La Selva receives approximately 4,000 mm of rain annually. The dry season typically lasts from late January or early February to March or April, with a second, less-pronounced dry season in September and October. Although few climatic data are available from higher elevations along the La Selva-Volcán Barva transect, rainfall probably is highest between 1,000 and 1,500 m. Hartshorn and Peralta (1988) reported mean annual rainfall ranging from 3,268 mm at 2,260 m elevation to 5,096 at 970 m in areas adjacent to the transect along which we worked. The seasonal pattern of rainfall in Braulio Carrillo is similar to that at La Selva, but the dry season is shorter and less pronounced. Rain or mist and clouds occur almost daily at high elevations.

Methods

Mist nets

We sampled birds with mist nets and point counts (see below). Mist-net studies started in La Selva in 1985 and continued until 1994. Studies in Braulio Carrillo started in 1985 and continued through 1989. Most data were collected during December to April (late wet season, dry season, to early wet season), although netting was conducted throughout 1985 (Blake and Loiselle 1991, Loiselle and Blake 1991). We used mist nets at ground level (12 m × 2.8 m, 36-mm mesh) to sample birds occurring in undergrowth of mature forest at 50 m, 500 m, and 1,000 m. Rain and mist were too frequent at 1,500 and 2,000 m to justify use of nets. Nets were located 40 m apart on a 10-ha grid in one tropical wet forest site at about 50 m. At all other sites, nets were set approximately 40 m apart along narrow trails or in lines cut in the forest undergrowth. Area covered was approximately 5 to 8 ha at each site. Net locations were random with respect to topography, locations of fruiting plants, treefall gaps, or other factors that might influence capture rates (i.e. we did not select net sites based on a subjective assessment of capture probabilities). Nets typically were operated from dawn to about 1300 at 50 m and until dusk at higher elevations. Nets at a given site were operated for two days (sometimes three days depending on rain) during each sample period. We conducted 28 sample periods across 10 years at the main lowland (50 m) forest site, 5 sample periods in two years at the second lowland site, and 17 sample periods across 5 years at the 500 m and 1,000 m sites.

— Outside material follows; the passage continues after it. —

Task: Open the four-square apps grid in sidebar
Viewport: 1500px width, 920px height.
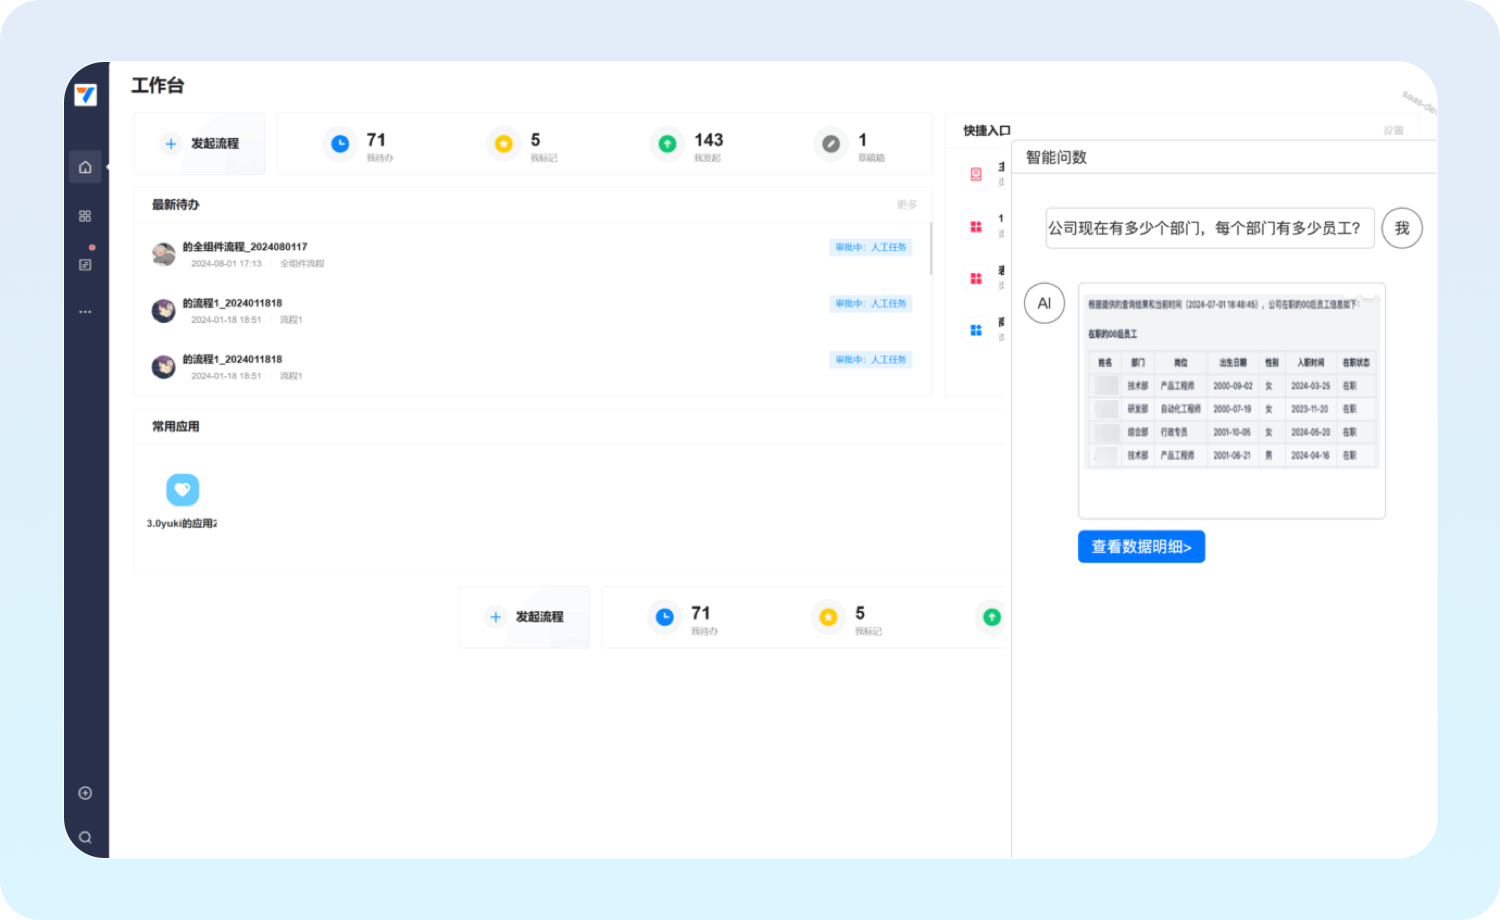Action: [85, 216]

Mist nets are subject to several biases, especially if used to estimate abundance (Remsen and Good 1996). Nets are, however, an effective way to gather data on birds that occur in the understory (Karr et al. 1990, Blake and Loiselle 1991). Young et al. (1998) provide a thorough discussion on the use of netting data for analyses such as ours; their conclusions apply equally to our study, and the reader is referred to their paper for details. We avoided some of the potential problems discussed by Young et al. because we used the same type of mist net for all of our studies, and all samples were collected from old-growth forest.

Point counts

We also sampled birds with point counts (10 min per count) in tropical wet forest at La Selva (two sites) and at 500, 1,000, 1,500, and 2,000 m in Braulio Carrillo. At least 8 points were established at each site. Points were approximately 200 m apart and were centered on the same areas where netting was conducted (at sites from 50 to 1,000 m) or were along narrow preexisting trails at 1,500 and 2,000 m. Point counts covered more area than nets but did not include more than one habitat. Counts were conducted from 1987 to 1994 at one site in La Selva and during 1988 and 1989 at all remaining sites. All points were sampled on two to four days during two to three periods per year (ca. 5 to 6 weeks apart) at all sites during 1988 and 1989. Counts started approximately 20 min before dawn and continued for no more than 2 h past dawn (Blake 1992). All birds seen or heard were noted.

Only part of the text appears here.